Two days later, after 18 Grand Slam singles titles, 157 tournament victories and 1,304 match wins—more than any man, woman or child, living or dead—Evert's glorious career came to an end at 4 p.m. on a leaden Tuesday afternoon. The audience, which was peculiarly subdued, seemed to realize it was too late to do anything but remember.

Her opponent, fifth-seeded Zina Garrison, gave an inspired and heady performance to win 7-6, 6-2. Evert owned a 5-2 lead in the first set, but Garrison rallied by keeping her composure in the face of a crowd that was clearly behind her opponent and by chasing down everything Evert hit. Afterward Evert mused about her erratic play. "This is why it's time," she said. Everyone knew what the Goodbye Girl meant.

At the end, Garrison wasn't the only one sobbing. Diana Nyad, the former distance swimmer and longtime acquaintance of Evert's from their common hometown of Fort Lauderdale, Fla., who was covering the tournament for the USA Network, had to leave the studio to compose herself. There was hardly a dry eye anywhere in the sport.

The emotions surrounding Connors's exit could not have been more different. Jimbo had been infuriated with Agassi ever since he correctly predicted a straight-sets victory over Connors at the 1988 Open. In preparation for last week's quarterfinal meeting with Agassi, Connors concocted another of his vampire-by-night conquests. In the Round of 16 Jimbo stunned third-seeded Stefan Ed berg 6-2, 6-3, 6-1, along the way indulging in a characteristic curse-fest against chair umpire Richard Ings that cost him $2,250 in fines.

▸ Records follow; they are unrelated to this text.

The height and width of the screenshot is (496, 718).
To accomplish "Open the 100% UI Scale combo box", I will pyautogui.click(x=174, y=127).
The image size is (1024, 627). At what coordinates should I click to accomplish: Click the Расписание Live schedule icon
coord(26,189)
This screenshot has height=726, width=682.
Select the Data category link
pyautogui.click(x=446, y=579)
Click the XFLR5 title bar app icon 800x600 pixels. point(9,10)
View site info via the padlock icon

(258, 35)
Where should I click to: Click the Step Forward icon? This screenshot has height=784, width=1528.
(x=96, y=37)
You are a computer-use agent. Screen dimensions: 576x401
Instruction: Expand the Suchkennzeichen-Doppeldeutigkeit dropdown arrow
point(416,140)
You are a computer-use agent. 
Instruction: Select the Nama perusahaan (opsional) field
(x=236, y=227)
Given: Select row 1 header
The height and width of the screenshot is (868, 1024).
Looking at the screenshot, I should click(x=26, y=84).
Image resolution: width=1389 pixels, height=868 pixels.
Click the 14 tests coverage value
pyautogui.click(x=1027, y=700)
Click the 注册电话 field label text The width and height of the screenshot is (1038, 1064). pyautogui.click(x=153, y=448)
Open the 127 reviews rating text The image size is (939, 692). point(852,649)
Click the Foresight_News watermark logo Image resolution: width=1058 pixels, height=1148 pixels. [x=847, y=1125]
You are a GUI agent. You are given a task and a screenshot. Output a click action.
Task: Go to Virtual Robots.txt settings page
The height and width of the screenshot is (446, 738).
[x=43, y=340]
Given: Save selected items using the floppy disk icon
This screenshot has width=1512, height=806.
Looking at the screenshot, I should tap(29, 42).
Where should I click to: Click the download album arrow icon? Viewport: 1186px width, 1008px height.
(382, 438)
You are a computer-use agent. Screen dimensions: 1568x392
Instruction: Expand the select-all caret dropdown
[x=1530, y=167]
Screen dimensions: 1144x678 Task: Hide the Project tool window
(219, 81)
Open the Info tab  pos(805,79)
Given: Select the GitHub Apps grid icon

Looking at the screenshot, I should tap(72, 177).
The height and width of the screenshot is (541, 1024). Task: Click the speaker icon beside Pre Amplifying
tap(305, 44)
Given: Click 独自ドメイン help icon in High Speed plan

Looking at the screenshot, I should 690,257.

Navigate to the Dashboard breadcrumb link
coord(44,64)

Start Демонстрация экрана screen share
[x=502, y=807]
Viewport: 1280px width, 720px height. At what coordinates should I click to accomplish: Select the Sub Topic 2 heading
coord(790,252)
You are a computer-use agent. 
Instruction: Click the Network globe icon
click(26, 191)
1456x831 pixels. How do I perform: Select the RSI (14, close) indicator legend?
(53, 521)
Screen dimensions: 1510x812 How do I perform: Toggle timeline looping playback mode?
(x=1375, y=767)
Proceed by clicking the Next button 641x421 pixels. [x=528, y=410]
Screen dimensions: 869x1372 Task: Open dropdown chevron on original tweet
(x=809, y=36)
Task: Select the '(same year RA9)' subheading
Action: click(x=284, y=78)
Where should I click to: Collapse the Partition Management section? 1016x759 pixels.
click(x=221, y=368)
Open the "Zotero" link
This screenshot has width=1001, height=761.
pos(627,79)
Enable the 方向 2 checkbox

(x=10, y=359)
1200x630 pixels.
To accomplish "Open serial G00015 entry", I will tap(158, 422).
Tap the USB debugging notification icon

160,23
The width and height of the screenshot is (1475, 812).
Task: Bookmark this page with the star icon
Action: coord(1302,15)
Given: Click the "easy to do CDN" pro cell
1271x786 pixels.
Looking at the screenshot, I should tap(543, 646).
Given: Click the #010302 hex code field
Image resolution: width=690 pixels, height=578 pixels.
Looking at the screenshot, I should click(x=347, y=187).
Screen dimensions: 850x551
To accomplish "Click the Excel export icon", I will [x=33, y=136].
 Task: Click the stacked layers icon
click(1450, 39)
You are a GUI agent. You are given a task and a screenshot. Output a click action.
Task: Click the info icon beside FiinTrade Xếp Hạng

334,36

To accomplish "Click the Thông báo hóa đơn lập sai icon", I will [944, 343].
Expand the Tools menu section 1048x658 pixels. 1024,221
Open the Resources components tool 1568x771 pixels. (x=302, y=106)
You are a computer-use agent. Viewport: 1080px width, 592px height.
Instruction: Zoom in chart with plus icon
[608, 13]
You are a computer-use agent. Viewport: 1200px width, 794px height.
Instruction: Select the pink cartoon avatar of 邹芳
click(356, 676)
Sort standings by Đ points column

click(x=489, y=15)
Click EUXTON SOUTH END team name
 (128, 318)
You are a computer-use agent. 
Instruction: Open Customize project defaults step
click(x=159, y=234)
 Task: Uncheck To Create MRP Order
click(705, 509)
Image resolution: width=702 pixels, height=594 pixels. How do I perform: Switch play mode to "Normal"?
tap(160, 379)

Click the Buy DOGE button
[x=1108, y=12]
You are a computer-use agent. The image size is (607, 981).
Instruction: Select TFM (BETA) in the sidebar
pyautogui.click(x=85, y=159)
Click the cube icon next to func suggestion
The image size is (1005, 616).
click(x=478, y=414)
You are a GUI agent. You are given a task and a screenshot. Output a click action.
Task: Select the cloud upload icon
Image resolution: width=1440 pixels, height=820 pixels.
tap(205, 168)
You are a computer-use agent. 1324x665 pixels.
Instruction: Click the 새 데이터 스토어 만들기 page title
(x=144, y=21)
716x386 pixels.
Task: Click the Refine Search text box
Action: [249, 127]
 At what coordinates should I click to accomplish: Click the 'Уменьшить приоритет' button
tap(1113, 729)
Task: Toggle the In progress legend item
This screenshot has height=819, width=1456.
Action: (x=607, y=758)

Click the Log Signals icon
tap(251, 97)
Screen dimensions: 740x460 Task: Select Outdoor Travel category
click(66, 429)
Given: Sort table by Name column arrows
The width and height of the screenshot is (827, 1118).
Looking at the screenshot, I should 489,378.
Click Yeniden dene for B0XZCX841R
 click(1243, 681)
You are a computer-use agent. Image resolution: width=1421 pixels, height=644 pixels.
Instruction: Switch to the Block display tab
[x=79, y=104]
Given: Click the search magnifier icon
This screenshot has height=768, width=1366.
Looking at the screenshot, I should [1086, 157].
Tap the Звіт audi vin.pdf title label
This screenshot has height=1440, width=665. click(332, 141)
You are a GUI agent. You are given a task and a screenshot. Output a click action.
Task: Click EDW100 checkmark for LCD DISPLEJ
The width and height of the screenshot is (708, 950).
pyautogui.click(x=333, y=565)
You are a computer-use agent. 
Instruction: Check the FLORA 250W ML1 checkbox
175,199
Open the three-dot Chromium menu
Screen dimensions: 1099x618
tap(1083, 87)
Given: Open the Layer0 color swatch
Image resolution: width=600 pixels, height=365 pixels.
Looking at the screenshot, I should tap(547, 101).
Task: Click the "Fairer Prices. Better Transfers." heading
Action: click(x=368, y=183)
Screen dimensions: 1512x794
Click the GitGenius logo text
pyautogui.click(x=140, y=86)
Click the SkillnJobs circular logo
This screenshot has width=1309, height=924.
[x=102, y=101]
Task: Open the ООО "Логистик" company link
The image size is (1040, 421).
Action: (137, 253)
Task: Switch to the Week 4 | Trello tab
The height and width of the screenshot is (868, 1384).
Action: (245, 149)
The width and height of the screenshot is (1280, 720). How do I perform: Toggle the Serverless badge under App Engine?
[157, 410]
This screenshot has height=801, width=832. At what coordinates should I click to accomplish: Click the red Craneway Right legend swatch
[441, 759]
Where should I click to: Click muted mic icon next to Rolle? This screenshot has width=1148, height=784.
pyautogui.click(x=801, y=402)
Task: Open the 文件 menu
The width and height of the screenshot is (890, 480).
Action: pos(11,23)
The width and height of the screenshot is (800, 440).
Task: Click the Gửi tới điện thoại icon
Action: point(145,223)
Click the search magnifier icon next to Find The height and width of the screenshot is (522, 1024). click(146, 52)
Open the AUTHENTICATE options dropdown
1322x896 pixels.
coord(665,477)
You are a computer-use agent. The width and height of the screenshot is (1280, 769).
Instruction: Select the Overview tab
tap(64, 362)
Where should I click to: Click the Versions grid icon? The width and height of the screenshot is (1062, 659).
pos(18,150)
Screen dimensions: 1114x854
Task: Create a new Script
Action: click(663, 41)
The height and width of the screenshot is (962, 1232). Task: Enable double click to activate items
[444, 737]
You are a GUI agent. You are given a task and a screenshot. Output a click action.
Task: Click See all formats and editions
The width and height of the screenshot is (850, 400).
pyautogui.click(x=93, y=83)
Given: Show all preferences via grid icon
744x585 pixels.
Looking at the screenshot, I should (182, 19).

Meanwhile, between hurling sweaty shirts to his distaff wannabes and gulping sincerity pills, the frosted-locks Agassi was obviously reconsidering his humble opinion of himself. "My image is not bigger than the sport," he said, "just a slight detour around the sport." This reassessment may have helped him to a 6-1 lead over Connors but did nothing to gain him support from a crowd that sounded like rejects from the cheap seats for a Ranger hockey game at Madison Square Garden. Just as Connors overtook Agassi to win the second set, a wave of nausea overtook Connors in the stifling heat of the stadium pit. "I'm not going to make it," he told his wife, Patti, who was in a courtside box. Then a funny thing happened. Agassi tanked. Slugging overheads into the seats and trying ridiculous drop shots, Frosty the Showman lost a 6-0 set to a sick old guy who could barely keep his balance.

"Jimmy raised his game," Agassi would say later. However, at the end of the second set Agassi called out to his coach, Nick Bollettieri, "I want it to go longer." And, shades of Muhammad Ali-Floyd Patterson, sure enough it did. Give Agassi credit for being talented enough to orchestrate a match so that he could boast about how he "toughed out" the first five-set victory of his career. But give Connors more for never backing down, for clawing almost all the way back from 1-5 in the fifth and stoking the fires of the Open yet again before falling 6-1, 4-6, 0-6, 6-3, 6-4.

Neither John McEnroe, who was shocked in the second round by the best little 115th-ranked (Paul) Haarhuis in tennis, nor defending champion Mats Wilander, who was a second-round victim of a promising young American serve-and-volleyer named Pete Sampras, could attribute his defeat to the heat. In fact, McEnroe was downright cold throughout his four-set defeat, but he warmed up enough to win the doubles with another lefty, Mark Woodforde of Australia. Their final-round victory over Ken Flach and Robert Seguso, the longtime U.S. Davis Cup team, gave the newly goateed Mac his first Grand Slam title in five years.